EXTRACTED ENTRIES section start

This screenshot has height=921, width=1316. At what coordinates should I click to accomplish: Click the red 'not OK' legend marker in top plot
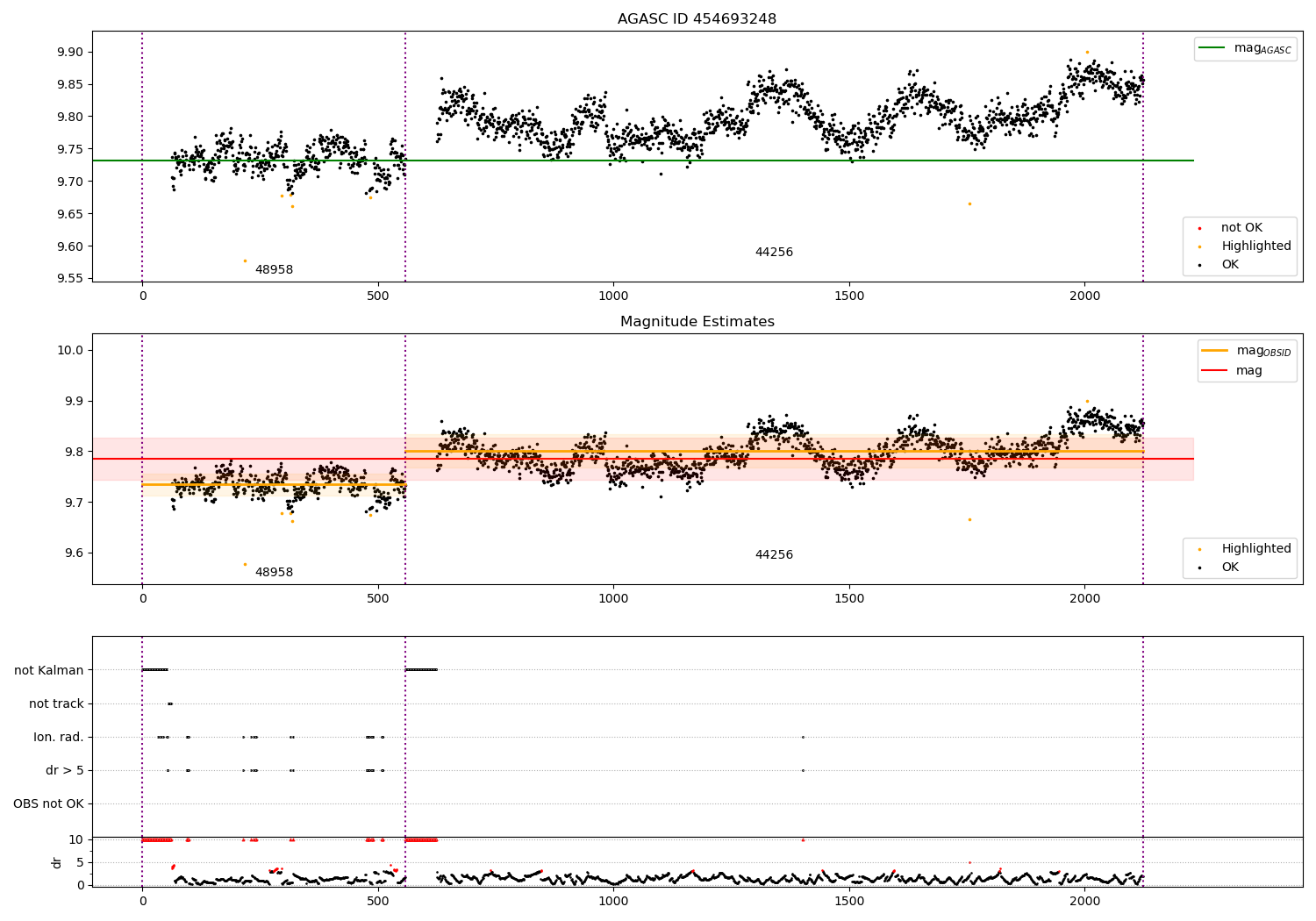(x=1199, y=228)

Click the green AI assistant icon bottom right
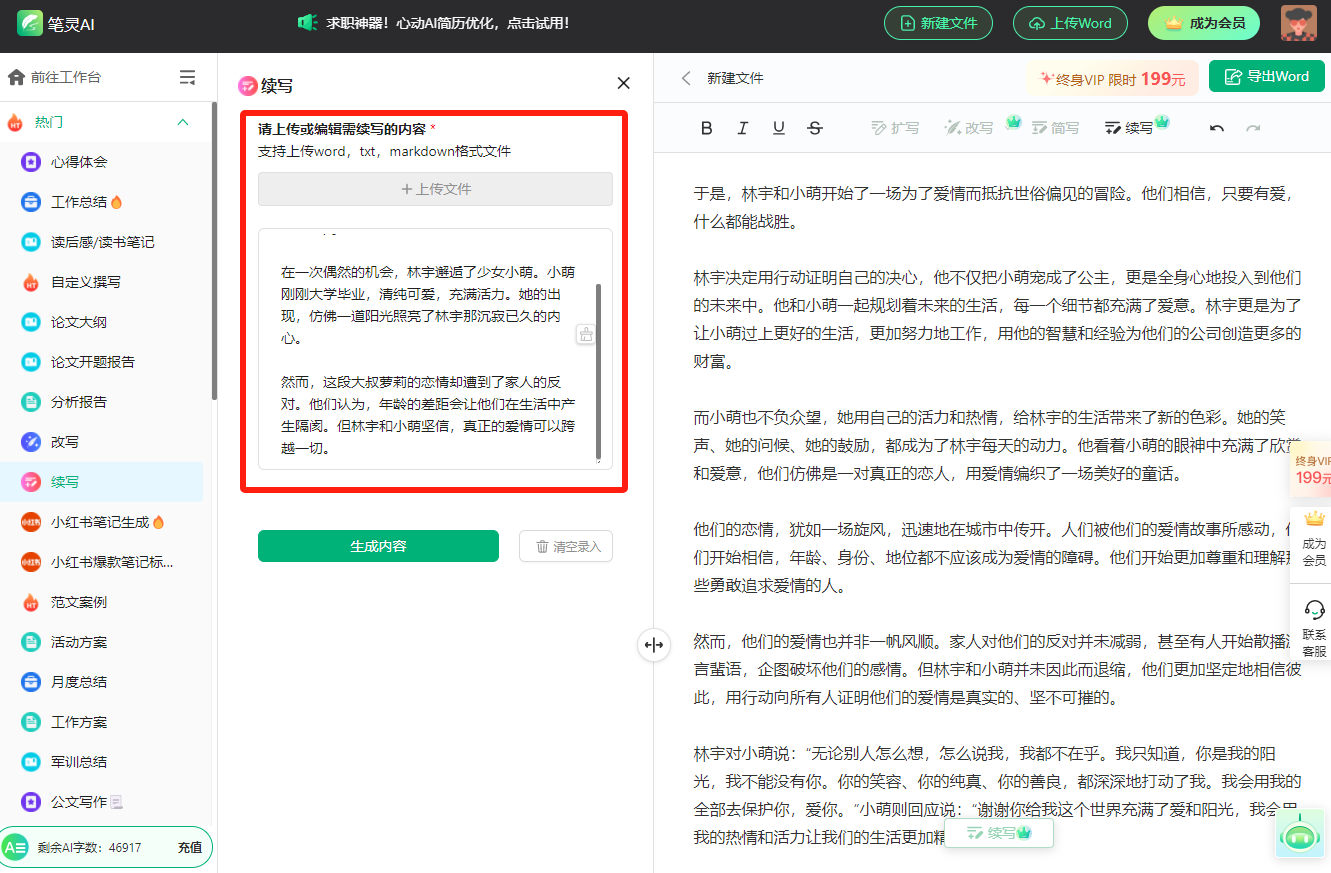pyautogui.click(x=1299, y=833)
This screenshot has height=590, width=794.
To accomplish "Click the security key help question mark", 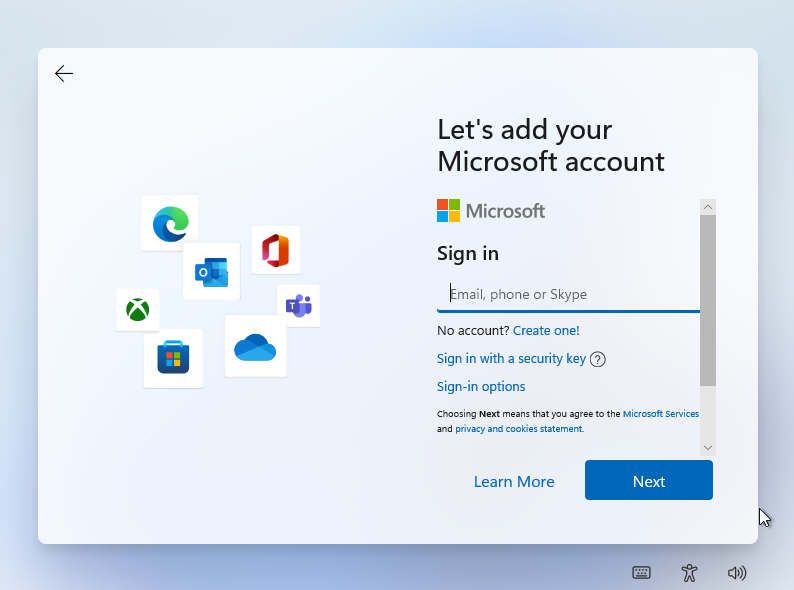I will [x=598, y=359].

EXTRACTED ENTRIES section end

* [ABOUT THIS TASK] Begin at the first line of the entries above and return each line exactly, stopping after the line that contains "This screenshot has height=590, width=794.". Pictures do not belong in the copy.

* [SOLUTION TO THE PROBLEM]
This screenshot has height=921, width=1316. At what coordinates should I click to accomplish: Click the red 'not OK' legend marker in top plot
(x=1199, y=228)

Click the green AI assistant icon bottom right
pyautogui.click(x=1299, y=833)
This screenshot has height=590, width=794.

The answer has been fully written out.